> **Kutipan Terpilih**:
+-------+
Malaikat Setengah Gila di Edinburgh Central Mosque

My Name is Selim
My Name is Selim

 

Teman-teman sekalian,

Dalam blog post kali ini, aku akan membagi sebuah pengalaman yang kudapatkan di Edinburgh Central Mosque. Semoga dengan aku berbagi seperti ini, teman-teman terutama yang muslim, dapat mengambil makna yang baik, inshaaAllah.
+-------+
> **Kerjakan Soal Berikut**:
1) Sebutkan semua ungkapan berbahasa Inggris yang berbeda dalam kutipan di atas sesuai urutan kemunculannya.
2) Cetak bagian kutipan di atas mulai dari "Malaikat Setengah Gila" sampai dengan "yang baik, inshaaAllah.", termasuk kata-kata terakhir itu.

> **Cuplikan Data**:
+-------+
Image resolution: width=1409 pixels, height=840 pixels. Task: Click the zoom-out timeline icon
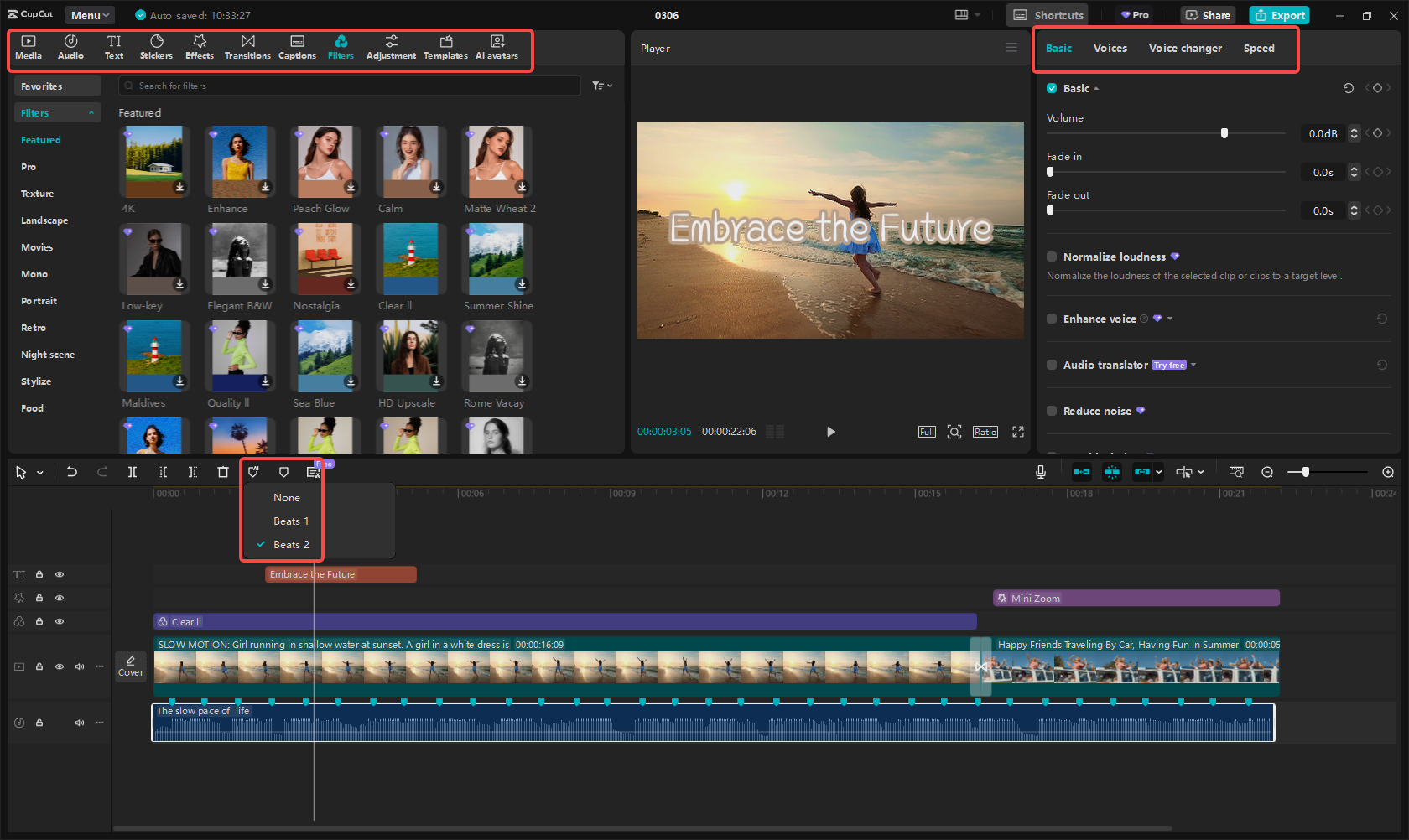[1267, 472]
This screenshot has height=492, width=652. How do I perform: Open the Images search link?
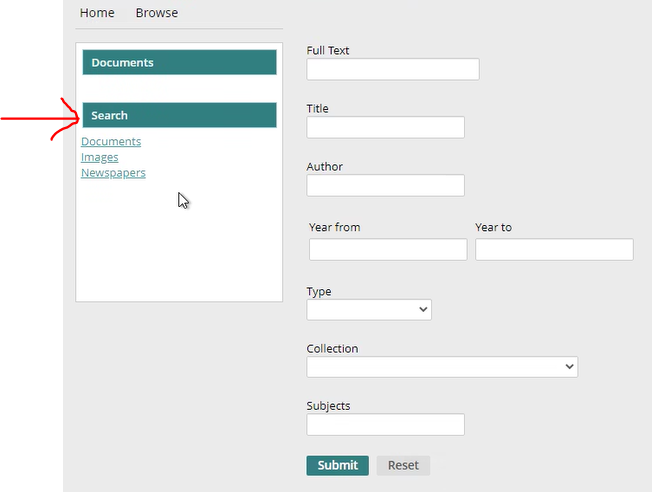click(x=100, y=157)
+-------+
> **Jawaban Soal**:
1) Edinburgh Central Mosque, My Name is Selim, blog post

2)
Malaikat Setengah Gila di Edinburgh Central Mosque

My Name is Selim
My Name is Selim

 

Teman-teman sekalian,

Dalam blog post kali ini, aku akan membagi sebuah pengalaman yang kudapatkan di Edinburgh Central Mosque. Semoga dengan aku berbagi seperti ini, teman-teman terutama yang muslim, dapat mengambil makna yang baik, inshaaAllah.